# Smoked Salmon with Q-View



## nwbhoss (Dec 25, 2009)

Here are a few silvers and Pinks in brown sugar brine



Ready to hit the smoker



Getting started




Finished product 



All sealed up and ready to go!!!




This fish turned out great!!!!!!!!!
The Course Ground Malabar Black Pepper added after the brine was rinsed off and just before going into the smoker made a big improvement. this is the first time I have added Pepper to my salmon. The flavor is excellent!!!


----------



## meat hunter (Dec 25, 2009)

Oh man do I love smoked Salmon. Your dog is looking at you out of the corner of his eye, hes waiting for you to turn your back so he can snag a piece LOL. Great job.


----------



## werdwolf (Dec 25, 2009)

That looks incredible


----------



## nwdave (Dec 25, 2009)

Mark, those are some great lookin' fish.  You are saving some for our next Bomb party, RIGHT?
	

	
	
		
		



		
		
	


	





Hey, you got snow!!!!  All we got was fog!!!!  

Sidebar:  Mark lives about 30-35 miles south of me.


----------



## nwbhoss (Dec 25, 2009)

Both my healer's LOVE fish and as you can see in the finished picture we have already been "testing" the quality of the last batch 
	

	
	
		
		



		
		
	


	





She is hanging out waiting for more


----------



## alx (Dec 25, 2009)

Great job...I miss the salmon.


----------



## beer-b-q (Dec 25, 2009)

Looks Delicious, Great Job...


----------



## tom in nc (Dec 25, 2009)

Man that looks delicious.  Just last night (after smoking some baby back ribs) my wife asked me when I was going to smoke some salmon.  Looking at your Q-view I'll have to smoke it soon.

Nice job...


----------



## meateater (Dec 25, 2009)

What is all in that brine if you dont mind?
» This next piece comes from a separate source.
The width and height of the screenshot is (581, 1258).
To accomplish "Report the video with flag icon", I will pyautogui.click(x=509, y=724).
I love that salmon, great stuff!


----------



## flyfishjeep (Jan 8, 2010)

Great looking Salmon!  I to am anxious to try some.  I also would love to know what ingredients you used for your brine.  
Thanks!


----------



## nwbhoss (Jan 8, 2010)

Here is the recipe for the salmon 
	

	
	
		
		



		
		
	


	






1 cup canning salt
7 cups brown sugar
3 Tbsp onion powder
3 Tbsp garlic powder
1 1/2 Tbsp black pepper


Let er soak in the rub for 12 hours, then move the bottom meat to the top and vice versa to get the other half of the meat into the juice created.
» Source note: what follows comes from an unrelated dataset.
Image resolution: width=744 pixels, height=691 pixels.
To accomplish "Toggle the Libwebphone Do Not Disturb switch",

Smoke for 3-4 hours @ 140ish. When the fish is almost done turn the heat up to 160-165 for an hour to help kill anything that might need it.



There is an option to this recipe. Rub red pepper flakes on the fish right after it comes out of the brine. 




I personally smoke for 3-4 hours at 120-130, then up the heat to 165 for an hour or so to get the internal temps up and finish the fish.


----------



## the dude abides (Jan 8, 2010)

SALMON SO GOOD IT DEFIES GRAVITY!!!!!!











:PDT_Armataz  _01_12:


----------